The others arrived back at the cars just as Katie was curling mascara into her eyelashes using the rear-vision mirror of the Honda.
‘Here they are!’ Mum sang. ‘We’ve been looking for you everywhere.’
‘We’ve been here for ages,’ Katie said.
‘Oooh, don’t you two look nice,’ Aunty Jacq said.
‘You nearly done?’ Mum said. ‘We’re heading home.’
‘What?’ Katie shrieked. ‘It’s hardly even dark!’
‘No, no, no,’ Mum said. ‘We’re heading home. Naomi’s feeling a bit sick and we’ve had enough. Lance is going to collect you girls at the time we agreed and chauffeur you home in the Rangey.’
‘Where is Dad?’ I asked.
‘He got roped into doing a shift in the pancake tent.’
‘Serious?’
‘Yes, I’ll pay you if you get a photograph of your father in an apron and hairnet.’
‘My phone!’ Katie said.
‘Right,’ Aunty Jacq said. ‘Give us a kiss and we’ll be on our way.’
> ‘Just a minute,’ Katie said, reaching into her bag of tricks and spraying herself with ten seconds worth of cheap perfume. We were all coughing and fanning our faces by the end of it. There was no way Aunty Jacq was going to smell anything other than the perfume for the next five hours. She held her nose and pecked Katie’s cheek. ‘You two look after each other, please.’
‘We will,’ Katie said.
Mum kissed my cheek. ‘Stay together,’ she whispered.
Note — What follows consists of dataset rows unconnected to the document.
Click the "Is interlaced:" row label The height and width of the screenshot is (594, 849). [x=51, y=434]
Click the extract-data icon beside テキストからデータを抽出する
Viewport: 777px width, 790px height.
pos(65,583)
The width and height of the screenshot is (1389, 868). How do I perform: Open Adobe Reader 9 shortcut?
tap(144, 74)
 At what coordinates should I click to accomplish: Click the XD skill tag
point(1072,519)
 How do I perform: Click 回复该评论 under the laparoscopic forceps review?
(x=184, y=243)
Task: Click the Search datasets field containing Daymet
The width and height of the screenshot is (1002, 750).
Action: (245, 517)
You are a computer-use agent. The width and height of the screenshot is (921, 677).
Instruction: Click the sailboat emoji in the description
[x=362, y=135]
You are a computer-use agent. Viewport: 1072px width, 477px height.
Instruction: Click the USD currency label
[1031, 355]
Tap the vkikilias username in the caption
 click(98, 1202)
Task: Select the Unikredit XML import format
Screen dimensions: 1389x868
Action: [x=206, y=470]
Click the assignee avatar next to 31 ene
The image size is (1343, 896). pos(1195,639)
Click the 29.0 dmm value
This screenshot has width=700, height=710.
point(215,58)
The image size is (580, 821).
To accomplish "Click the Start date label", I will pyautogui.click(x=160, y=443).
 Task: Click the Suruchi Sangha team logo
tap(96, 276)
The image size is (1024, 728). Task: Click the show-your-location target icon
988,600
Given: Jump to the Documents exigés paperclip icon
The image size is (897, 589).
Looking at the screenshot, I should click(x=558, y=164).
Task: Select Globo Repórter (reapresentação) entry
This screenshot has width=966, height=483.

‘I’ll try,’ I whispered back.
They were testing the microphones on stage and I suddenly needed to pee. Katie hooked her arm through mine. We watched our mums pack and wave as they drove out. As soon as they were out of sight, Katie yanked free and was running to the showgrounds, shouting to me over her shoulder. ‘Come on!’
I jogged to catch up. ‘Where are we going?’
‘To the pancake tent. I want a photo of your dad in drag.’
‘Drag?’
‘Have to admit, it’ll be the closest Uncle Lance is likely to get to wearing women’s clothing.’
I laughed then. I was laughing mostly at the thought of my dad in a hairnet but I realised it had been a very long time since I’d felt the warm night air on my thighs. I was kind of in drag, too, and right then I did feel like a princess.
CHAPTER 10
Dad looked kind of cute. We waited in line for fifteen minutes so he’d serve us. Katie made him pose with the eggflip while she took a photo with her phone.
‘This will be worth millions on the Internet,’ she said.
We got a pancake with lemon and sugar each and scoffed them while we watched the band tuning up. I watched the band; Katie watched the crowd. We put our rubbish on top of an overflowing bin. In the shadows beyond I saw a familiar head wearing a familiar trucker’s cap. Katie grabbed my hand and dragged me towards the beer tent.
‘No!’ I said, and yanked free.
‘What?’
‘I don’t want to go in there.’
‘Fine,’ she said, and walked off.
‘Katie!’
‘What?’
‘Please don’t.’
‘Don’t what?’
I don’t know, I thought. Please don’t do the stuff you do at home. Please don’t go making stories to tell.